What the task requires →
Render every line of the entries below as a JSON array of strings, one string per line, and omit blank lines.

Supplied records →
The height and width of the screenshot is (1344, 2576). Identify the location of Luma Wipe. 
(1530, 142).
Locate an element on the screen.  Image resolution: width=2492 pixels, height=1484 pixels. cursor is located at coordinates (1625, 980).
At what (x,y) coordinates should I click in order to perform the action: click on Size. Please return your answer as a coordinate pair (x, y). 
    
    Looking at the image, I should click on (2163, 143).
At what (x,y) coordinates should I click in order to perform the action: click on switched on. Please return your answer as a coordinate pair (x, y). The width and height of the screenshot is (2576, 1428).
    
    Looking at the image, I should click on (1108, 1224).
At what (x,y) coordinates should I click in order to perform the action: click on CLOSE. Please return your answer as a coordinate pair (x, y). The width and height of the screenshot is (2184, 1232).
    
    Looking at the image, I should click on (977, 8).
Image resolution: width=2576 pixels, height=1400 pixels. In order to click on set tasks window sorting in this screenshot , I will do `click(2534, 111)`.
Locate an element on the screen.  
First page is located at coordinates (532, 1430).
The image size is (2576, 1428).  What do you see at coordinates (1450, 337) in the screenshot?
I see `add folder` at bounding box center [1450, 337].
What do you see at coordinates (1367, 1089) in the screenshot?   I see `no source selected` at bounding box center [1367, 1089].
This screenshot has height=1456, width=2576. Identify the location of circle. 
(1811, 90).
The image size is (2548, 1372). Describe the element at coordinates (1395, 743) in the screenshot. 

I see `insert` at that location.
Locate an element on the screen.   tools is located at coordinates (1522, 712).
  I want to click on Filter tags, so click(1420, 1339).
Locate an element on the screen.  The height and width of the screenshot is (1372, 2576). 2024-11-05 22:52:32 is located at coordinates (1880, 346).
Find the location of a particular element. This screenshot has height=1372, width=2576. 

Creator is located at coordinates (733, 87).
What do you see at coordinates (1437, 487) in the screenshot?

Reply to the exercise →
[
  "The height and width of the screenshot is (1344, 2576). Identify the location of Luma Wipe. ",
  "(1530, 142).",
  "Locate an element on the screen.  Image resolution: width=2492 pixels, height=1484 pixels. cursor is located at coordinates (1625, 980).",
  "At what (x,y) coordinates should I click in order to perform the action: click on Size. Please return your answer as a coordinate pair (x, y). ",
  "    Looking at the image, I should click on (2163, 143).",
  "At what (x,y) coordinates should I click in order to perform the action: click on switched on. Please return your answer as a coordinate pair (x, y). The width and height of the screenshot is (2576, 1428).",
  "    Looking at the image, I should click on (1108, 1224).",
  "At what (x,y) coordinates should I click in order to perform the action: click on CLOSE. Please return your answer as a coordinate pair (x, y). The width and height of the screenshot is (2184, 1232).",
  "    Looking at the image, I should click on (977, 8).",
  "Image resolution: width=2576 pixels, height=1400 pixels. In order to click on set tasks window sorting in this screenshot , I will do `click(2534, 111)`.",
  "Locate an element on the screen.  ",
  "First page is located at coordinates (532, 1430).",
  "The image size is (2576, 1428).  What do you see at coordinates (1450, 337) in the screenshot?",
  "I see `add folder` at bounding box center [1450, 337].",
  "What do you see at coordinates (1367, 1089) in the screenshot?   I see `no source selected` at bounding box center [1367, 1089].",
  "This screenshot has height=1456, width=2576. Identify the location of circle. ",
  "(1811, 90).",
  "The image size is (2548, 1372). Describe the element at coordinates (1395, 743) in the screenshot. ",
  "I see `insert` at that location.",
  "Locate an element on the screen.   tools is located at coordinates (1522, 712).",
  "  I want to click on Filter tags, so click(1420, 1339).",
  "Locate an element on the screen.  The height and width of the screenshot is (1372, 2576). 2024-11-05 22:52:32 is located at coordinates (1880, 346).",
  "Find the location of a particular element. This screenshot has height=1372, width=2576. ",
  "Creator is located at coordinates (733, 87).",
  "What do you see at coordinates (1437, 487) in the screenshot?"
]